There's a bit of a brass band session with banjos ("Get Alive") and a strangely mournful voice swooping and crooning something about circumcision before it gets more ecstatic and a womanly voice works its way in and out as well. There's more soaring, semi-religious sounds on "Crazy Idol" - echoing church organ and ringing women's voices. I just can't make out any of the human-scale lyrics.
"OJ" is a bit more fitful. Is it about orange juice though? I can't tell. There are some excitable violins on it and plenty of piano. Without the lyrical link, I'm stuck in a musical swoopscape without any obvious door handles. "The Veil" has the same holy feel running through it - and a holy name too, I'd say. But it isn't rent, it stays intact and the mystery with it.

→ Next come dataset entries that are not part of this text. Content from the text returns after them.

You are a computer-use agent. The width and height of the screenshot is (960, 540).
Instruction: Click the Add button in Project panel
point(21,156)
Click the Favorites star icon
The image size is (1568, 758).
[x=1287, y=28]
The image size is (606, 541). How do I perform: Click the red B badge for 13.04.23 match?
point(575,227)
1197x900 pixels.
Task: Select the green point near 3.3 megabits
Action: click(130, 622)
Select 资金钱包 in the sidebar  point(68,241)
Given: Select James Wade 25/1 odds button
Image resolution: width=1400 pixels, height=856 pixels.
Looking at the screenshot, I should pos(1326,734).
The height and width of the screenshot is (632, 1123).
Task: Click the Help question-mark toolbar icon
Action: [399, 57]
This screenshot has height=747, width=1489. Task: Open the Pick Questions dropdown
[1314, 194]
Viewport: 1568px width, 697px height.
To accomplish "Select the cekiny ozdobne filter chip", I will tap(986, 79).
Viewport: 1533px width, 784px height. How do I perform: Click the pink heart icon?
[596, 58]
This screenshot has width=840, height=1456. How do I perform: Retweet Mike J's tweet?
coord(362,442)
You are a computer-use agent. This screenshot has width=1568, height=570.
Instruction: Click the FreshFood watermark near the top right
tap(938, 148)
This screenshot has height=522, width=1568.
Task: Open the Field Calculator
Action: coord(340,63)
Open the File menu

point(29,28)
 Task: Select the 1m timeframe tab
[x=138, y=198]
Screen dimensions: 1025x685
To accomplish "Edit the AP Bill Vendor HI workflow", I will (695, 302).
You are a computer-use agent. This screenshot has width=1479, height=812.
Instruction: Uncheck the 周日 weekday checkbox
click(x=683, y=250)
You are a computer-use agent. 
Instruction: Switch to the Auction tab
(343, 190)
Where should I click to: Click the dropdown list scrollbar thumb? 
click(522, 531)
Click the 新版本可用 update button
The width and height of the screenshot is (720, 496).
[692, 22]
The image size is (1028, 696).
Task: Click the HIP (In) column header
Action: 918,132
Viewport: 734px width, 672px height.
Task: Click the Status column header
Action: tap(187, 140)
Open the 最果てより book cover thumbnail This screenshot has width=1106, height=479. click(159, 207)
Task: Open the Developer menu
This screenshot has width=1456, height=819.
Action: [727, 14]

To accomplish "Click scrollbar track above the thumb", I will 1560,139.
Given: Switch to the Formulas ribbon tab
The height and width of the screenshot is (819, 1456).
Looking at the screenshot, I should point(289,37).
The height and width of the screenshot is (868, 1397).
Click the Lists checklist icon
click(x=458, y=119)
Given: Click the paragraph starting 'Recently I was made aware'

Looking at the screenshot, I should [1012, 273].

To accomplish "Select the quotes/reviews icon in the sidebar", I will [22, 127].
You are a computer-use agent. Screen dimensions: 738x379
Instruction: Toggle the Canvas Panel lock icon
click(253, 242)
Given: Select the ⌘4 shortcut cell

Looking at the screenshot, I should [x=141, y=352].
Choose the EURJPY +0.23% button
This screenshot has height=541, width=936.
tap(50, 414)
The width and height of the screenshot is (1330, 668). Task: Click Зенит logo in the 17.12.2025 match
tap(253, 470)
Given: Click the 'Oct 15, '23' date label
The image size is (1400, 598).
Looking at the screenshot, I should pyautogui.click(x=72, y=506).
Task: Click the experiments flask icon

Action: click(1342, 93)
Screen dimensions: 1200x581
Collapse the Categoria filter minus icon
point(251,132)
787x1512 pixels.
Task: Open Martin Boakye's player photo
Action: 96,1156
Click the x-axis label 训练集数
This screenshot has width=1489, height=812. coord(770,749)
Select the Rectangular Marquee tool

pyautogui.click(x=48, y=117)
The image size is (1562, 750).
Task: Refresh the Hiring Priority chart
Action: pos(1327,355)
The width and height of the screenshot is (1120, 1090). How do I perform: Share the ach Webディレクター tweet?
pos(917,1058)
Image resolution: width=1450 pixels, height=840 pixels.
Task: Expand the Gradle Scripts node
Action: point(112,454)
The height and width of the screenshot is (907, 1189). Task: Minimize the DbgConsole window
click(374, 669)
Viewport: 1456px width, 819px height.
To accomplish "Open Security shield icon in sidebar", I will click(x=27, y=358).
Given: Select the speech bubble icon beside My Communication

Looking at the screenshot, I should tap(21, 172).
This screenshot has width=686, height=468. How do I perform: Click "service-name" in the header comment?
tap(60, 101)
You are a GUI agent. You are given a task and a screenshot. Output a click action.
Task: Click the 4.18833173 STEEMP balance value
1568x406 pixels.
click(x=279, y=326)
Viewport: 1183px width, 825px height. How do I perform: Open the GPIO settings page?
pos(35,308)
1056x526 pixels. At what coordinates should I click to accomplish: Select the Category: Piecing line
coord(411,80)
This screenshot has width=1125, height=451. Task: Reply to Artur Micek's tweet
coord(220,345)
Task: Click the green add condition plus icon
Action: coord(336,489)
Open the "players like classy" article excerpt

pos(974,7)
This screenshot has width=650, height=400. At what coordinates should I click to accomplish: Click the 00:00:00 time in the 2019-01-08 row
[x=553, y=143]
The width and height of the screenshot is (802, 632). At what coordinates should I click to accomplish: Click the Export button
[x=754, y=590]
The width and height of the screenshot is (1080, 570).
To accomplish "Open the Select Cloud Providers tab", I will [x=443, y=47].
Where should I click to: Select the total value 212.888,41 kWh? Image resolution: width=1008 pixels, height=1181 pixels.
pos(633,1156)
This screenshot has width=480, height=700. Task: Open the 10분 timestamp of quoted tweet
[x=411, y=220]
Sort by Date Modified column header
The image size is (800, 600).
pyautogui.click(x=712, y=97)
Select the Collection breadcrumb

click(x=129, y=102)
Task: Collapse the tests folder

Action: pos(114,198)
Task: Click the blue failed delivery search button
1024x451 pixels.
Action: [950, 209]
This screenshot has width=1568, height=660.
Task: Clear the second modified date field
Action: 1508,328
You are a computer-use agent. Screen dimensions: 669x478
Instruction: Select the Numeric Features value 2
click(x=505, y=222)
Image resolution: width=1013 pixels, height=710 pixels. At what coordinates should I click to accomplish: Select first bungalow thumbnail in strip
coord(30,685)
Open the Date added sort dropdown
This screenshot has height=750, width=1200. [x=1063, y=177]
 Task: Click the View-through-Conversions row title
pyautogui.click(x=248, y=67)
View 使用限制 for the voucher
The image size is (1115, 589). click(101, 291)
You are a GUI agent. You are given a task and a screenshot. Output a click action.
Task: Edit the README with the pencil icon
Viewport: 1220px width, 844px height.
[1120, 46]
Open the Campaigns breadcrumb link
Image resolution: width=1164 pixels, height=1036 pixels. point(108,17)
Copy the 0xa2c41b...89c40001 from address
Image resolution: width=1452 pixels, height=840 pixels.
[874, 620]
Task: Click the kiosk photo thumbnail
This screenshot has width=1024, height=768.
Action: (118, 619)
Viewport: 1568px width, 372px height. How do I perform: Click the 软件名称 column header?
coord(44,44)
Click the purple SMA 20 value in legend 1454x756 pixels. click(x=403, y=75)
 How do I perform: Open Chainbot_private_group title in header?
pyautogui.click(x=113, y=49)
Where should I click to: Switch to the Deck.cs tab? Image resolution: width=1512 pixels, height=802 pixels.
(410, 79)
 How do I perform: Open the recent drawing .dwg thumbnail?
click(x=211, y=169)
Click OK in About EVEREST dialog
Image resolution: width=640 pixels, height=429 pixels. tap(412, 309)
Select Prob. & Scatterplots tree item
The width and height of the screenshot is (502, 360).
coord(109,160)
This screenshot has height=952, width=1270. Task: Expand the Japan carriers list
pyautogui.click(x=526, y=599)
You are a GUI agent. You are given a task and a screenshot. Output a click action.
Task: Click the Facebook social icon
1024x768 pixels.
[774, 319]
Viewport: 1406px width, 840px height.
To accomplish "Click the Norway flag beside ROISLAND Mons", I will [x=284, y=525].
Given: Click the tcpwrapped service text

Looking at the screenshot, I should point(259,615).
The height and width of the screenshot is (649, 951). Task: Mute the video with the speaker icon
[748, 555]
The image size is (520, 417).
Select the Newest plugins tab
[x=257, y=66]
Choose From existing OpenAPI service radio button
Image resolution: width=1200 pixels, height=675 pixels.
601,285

"Solid Gold" sounds as though an African guest vocalist has been invited to join in. The brass dance band is back too. But I still don't feel carried away by the music, perhaps it's too much of an exercise in composition, too cerebral. "Why I Must" pounds away and wants to sound manic and I can appreciate there's a lot of energy gone into the performance, but it doesn't pick me up either.
I read that the band is based around the work of Luke Wyland, a classical pianist, and in the last few tracks this influence becomes more and more obvious. By the closing track, "Don't Lie Down", things have been reduced to a lone electric guitar until they build up again in a doom-heavy fashion to the end.
It all feels a bit empty, too much of a performance.